Progress Puts Prescription Drugs to Better Use
There a fine line between prescription drug use and abuse, and the New Mexico Department of Health reports this week progress in reducing the state’s prescription drug abuse problem.
The New Mexico Department of Health and the New Mexico Board of Pharmacy announced this week a 10 percent decrease in the total amount of prescription pain killers dispensed in pharmacies statewide in 2013.
The finding is a big deal because it shows collaboration by state government and stakeholders to try control a large problem. The drug overdose death rate in New Mexico started to decline in 2012 after rising for years, not just here, but nationwide. Prescription drug overdoses rose to unprecedented levels throughout the country, according to the Centers for Disease Control and Prevention (CDC).
The specific prescription problem lies with opioids. Opioids are the medical term for a class of painkillers that can cause addiction. Drugs like oxycodone, morphine and methadone - whose sales in the state rose 131 percent between 2001 and 2010.
The Board of Pharmacy’s Prescription Monitoring Program New Mexico, which tracks controlled substance prescriptions filled in New Mexico, reports the amount of prescription pain relievers decreased, while the number of patients filling prescriptions for these drugs stayed the same.

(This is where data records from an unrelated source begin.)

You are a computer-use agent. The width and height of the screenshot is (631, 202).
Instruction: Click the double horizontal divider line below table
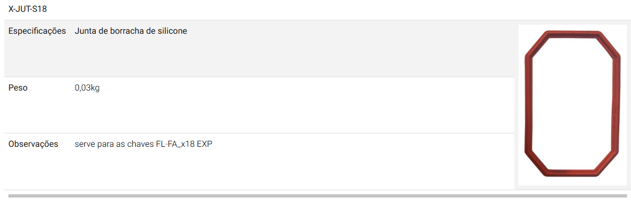click(315, 196)
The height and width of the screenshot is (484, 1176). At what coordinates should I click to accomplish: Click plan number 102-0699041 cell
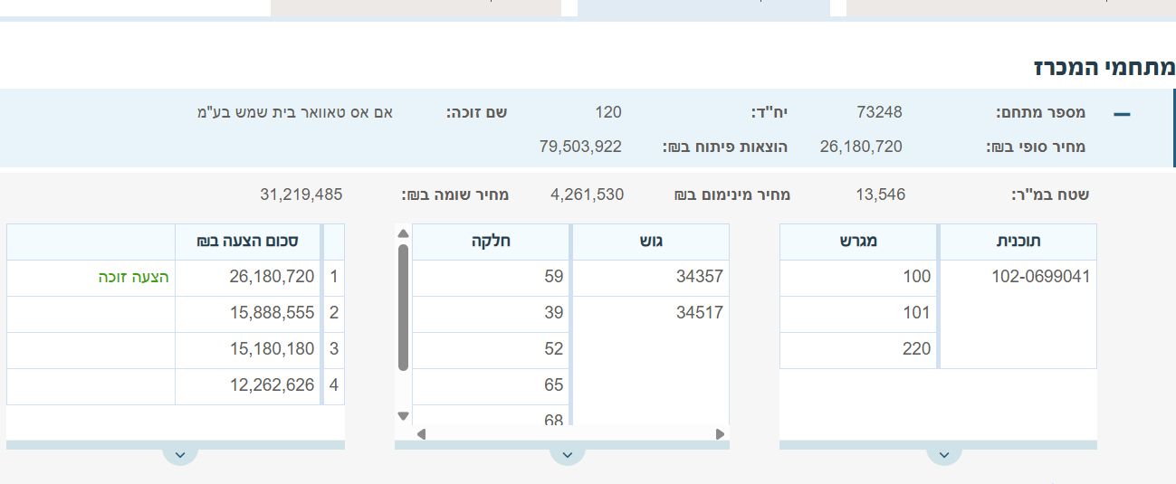pos(1041,277)
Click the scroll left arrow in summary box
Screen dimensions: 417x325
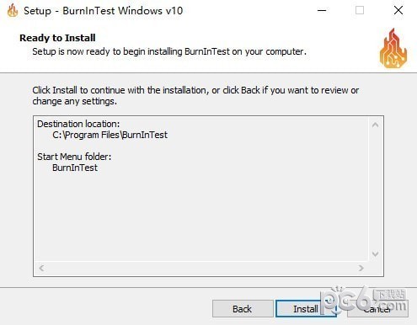point(41,268)
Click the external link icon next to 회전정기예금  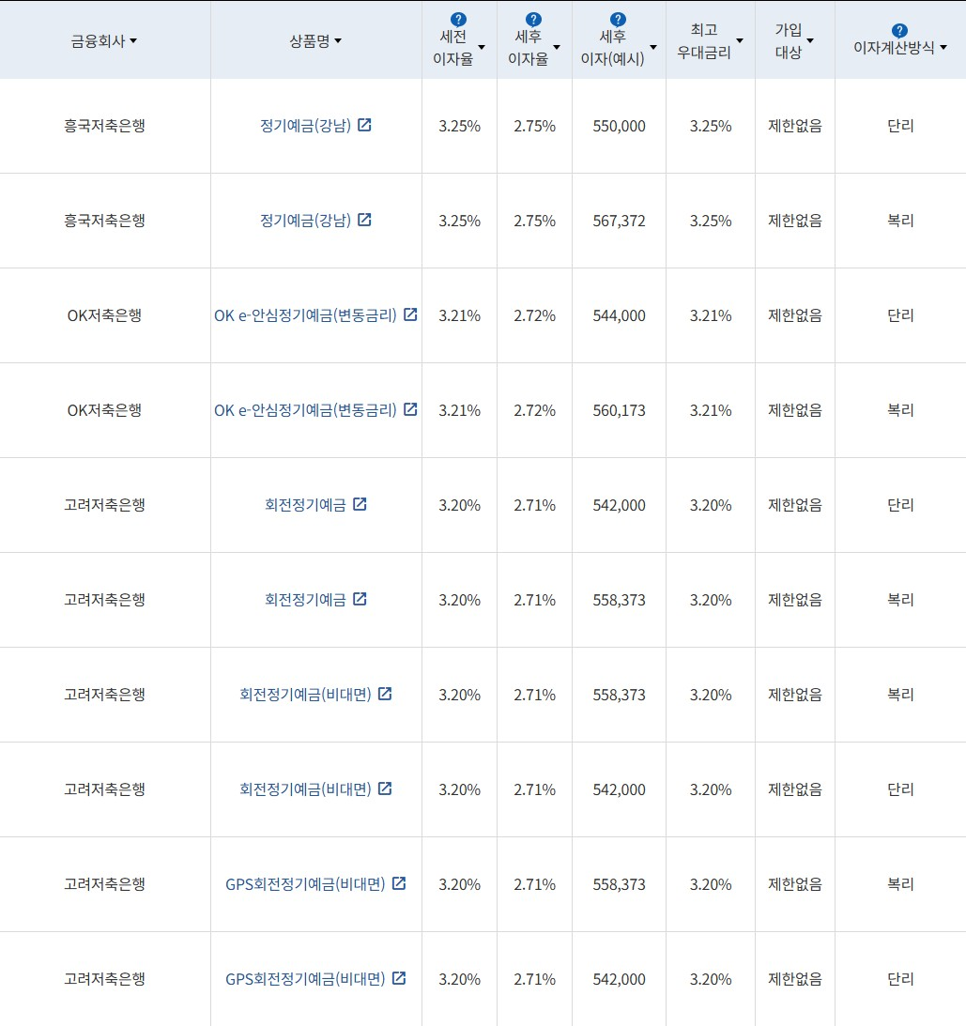coord(361,504)
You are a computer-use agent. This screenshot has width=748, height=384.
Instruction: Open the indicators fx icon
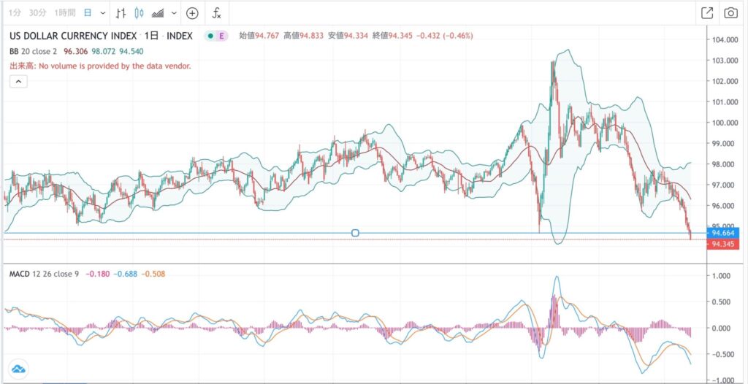[x=217, y=13]
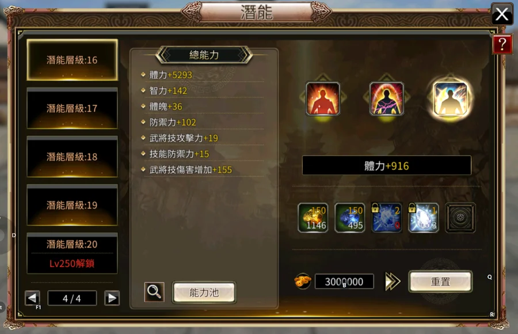The width and height of the screenshot is (518, 334).
Task: Open the red question mark help
Action: (x=502, y=44)
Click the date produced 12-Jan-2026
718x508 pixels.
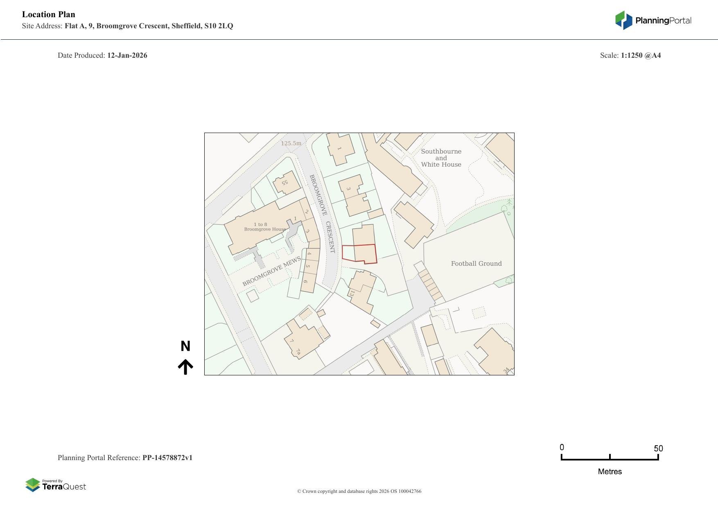pos(127,55)
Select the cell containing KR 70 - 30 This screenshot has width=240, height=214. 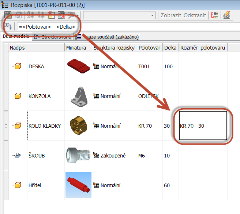tap(202, 126)
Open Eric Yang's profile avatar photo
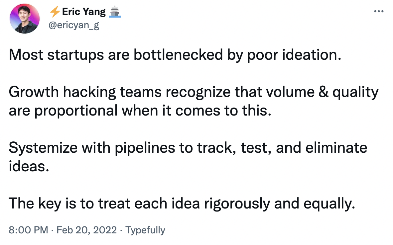 25,19
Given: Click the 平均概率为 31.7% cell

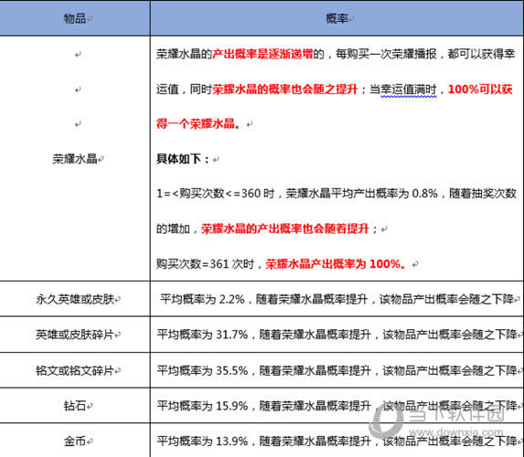Looking at the screenshot, I should tap(337, 335).
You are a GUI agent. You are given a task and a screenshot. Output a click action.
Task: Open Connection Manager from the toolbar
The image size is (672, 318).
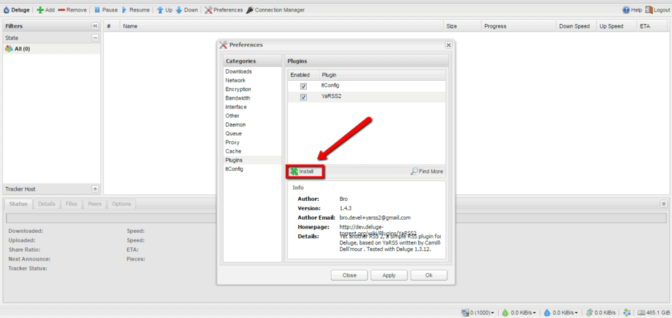point(250,10)
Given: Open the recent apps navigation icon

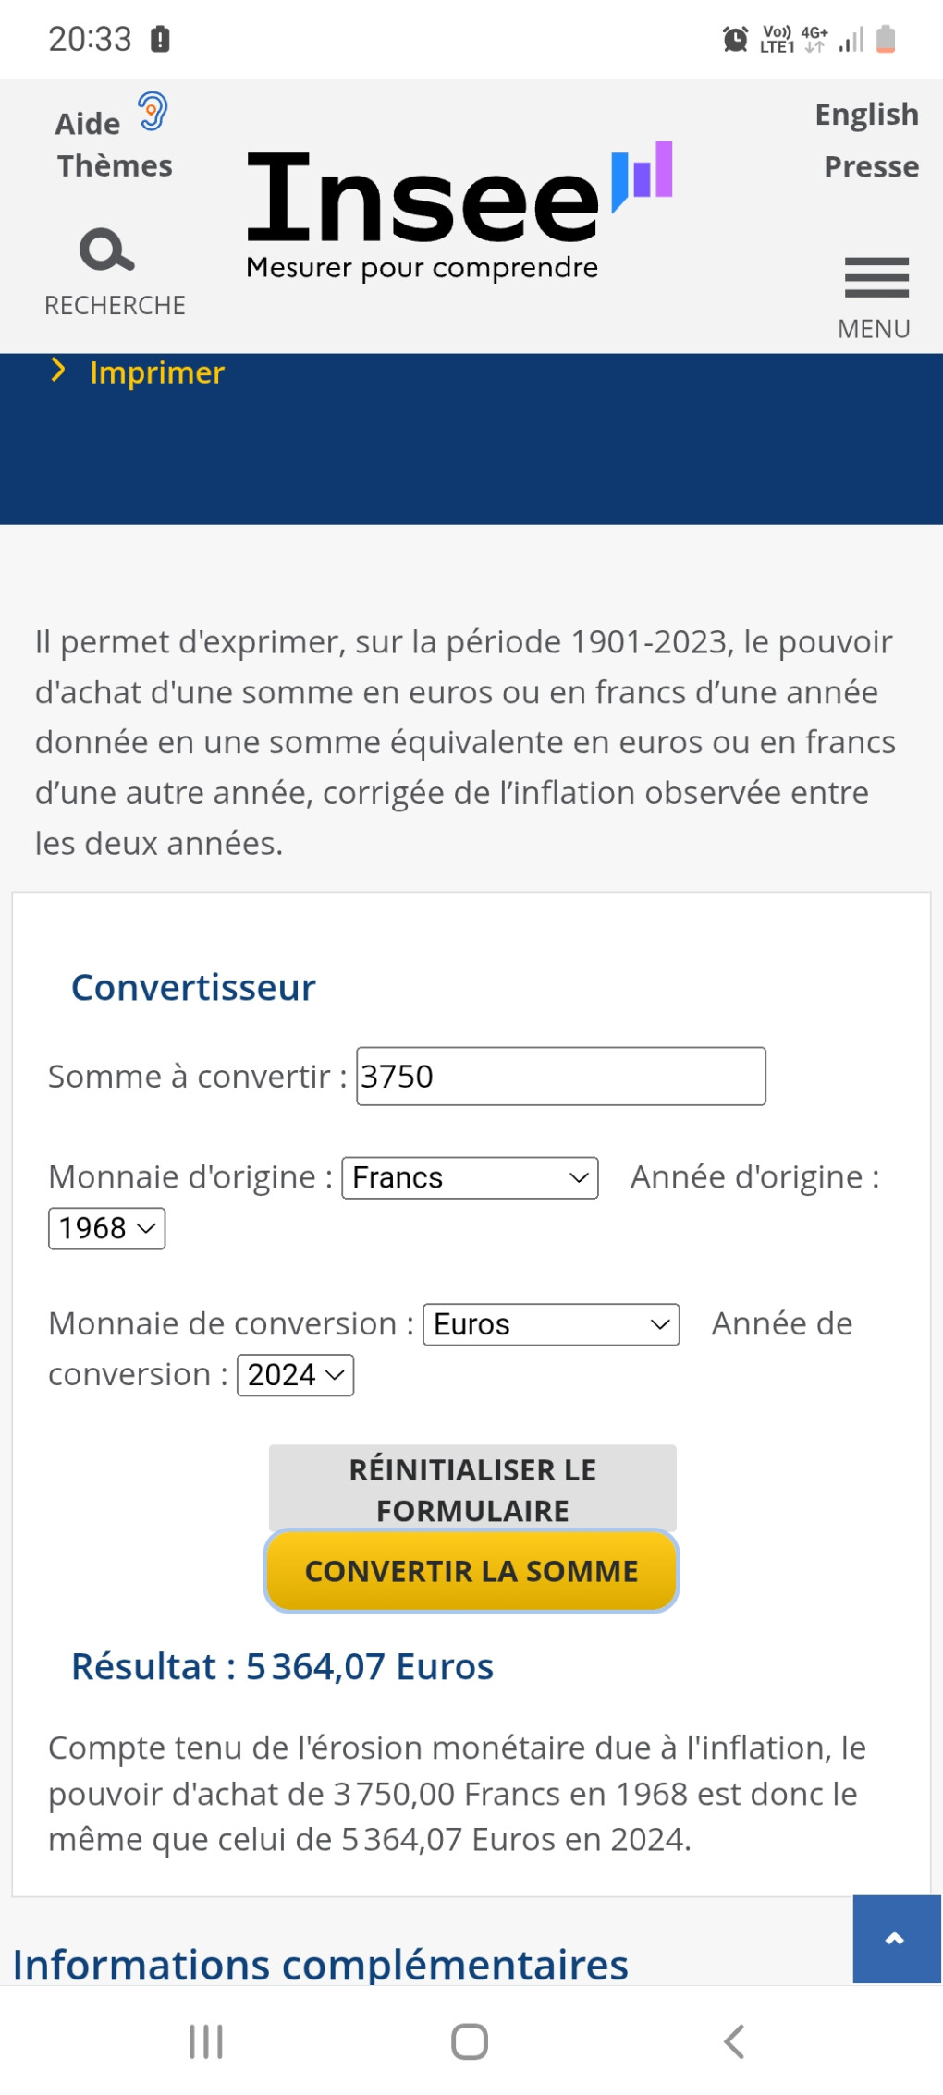Looking at the screenshot, I should coord(206,2041).
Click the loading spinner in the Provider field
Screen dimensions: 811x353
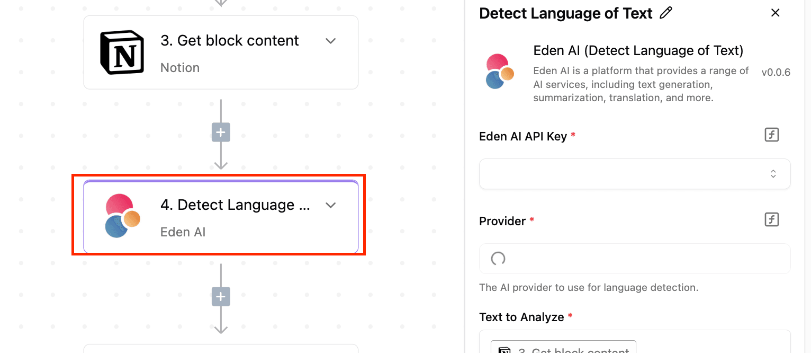click(x=498, y=259)
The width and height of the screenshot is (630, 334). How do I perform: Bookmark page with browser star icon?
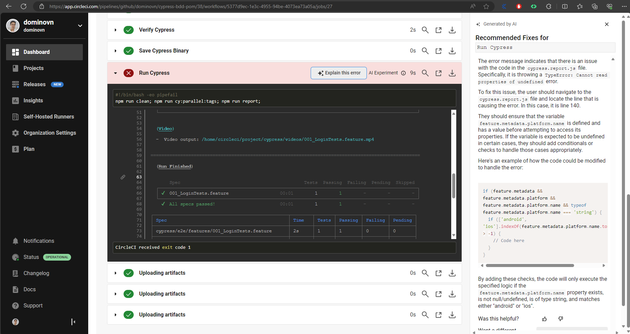486,6
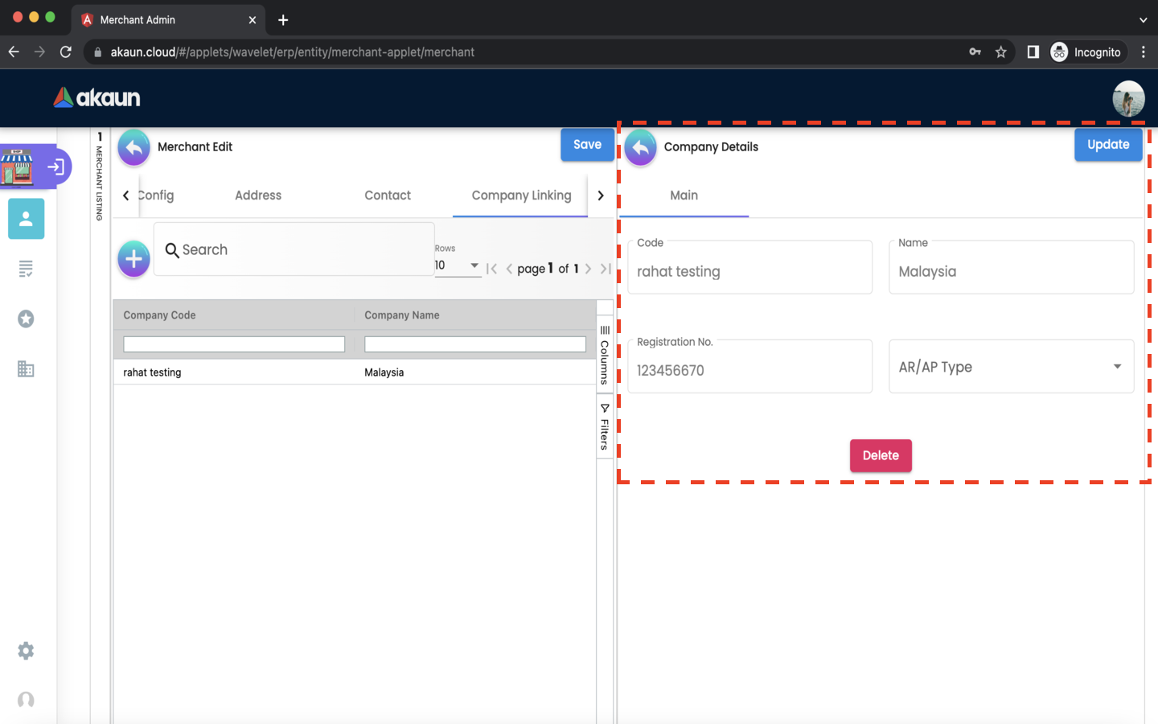This screenshot has height=724, width=1158.
Task: Open the star badge icon in sidebar
Action: click(x=26, y=319)
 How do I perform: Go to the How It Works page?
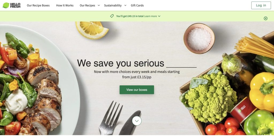click(x=65, y=5)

“The decrease in prescribing pain medications in New Mexico is a step in the right direction,” said Department of Health Secretary Retta Ward, MPH. “Small changes such as decreasing the quantity of medication prescribed reduce the chances these drugs can be used for non-medical reasons, and we are making these changes without preventing New Mexicans in chronic pain from getting the treatment they need.”
The New Mexico Department of Health, the New Mexico Board of Pharmacy and health care provider licensing boards are continually working to improve prescribing practices for these drugs.
Licensing boards are doing it by requiring prescribers to check the Prescription Monitoring Program and require additional education for prescribers on the treatment of chronic pain. For example, if you throw out your back for whatever reason, and it’s sore for 3 three days, you realize you don’t need a 30-day supply of heavy duty pain killers.
Meanwhile, the Department of Health has also been working to make naloxone (better known as Narcan), the antidote for opioid overdose, more available to patients and their families filling opioid prescriptions.
Thanks to a change in regulation by the Board of Pharmacy earlier this year, pharmacists in New Mexico become the first in the United States certified to prescribe Narcan. The move means there’s more local providers to help residents in New Mexico than ever.
Narcan is one of the keys to preventing prescription drug overdose deaths, and there were possibly as many as 500 statewide overdose reversals due to Narcan in 2013.
It’s going to take time to compile the statewide data, so it remains to be seen as to what kind of difference a reduction in the number of pain pills will have on the number of drug overdose deaths, but the fewer pills out there, the fewer chances there will be for someone to abuse them.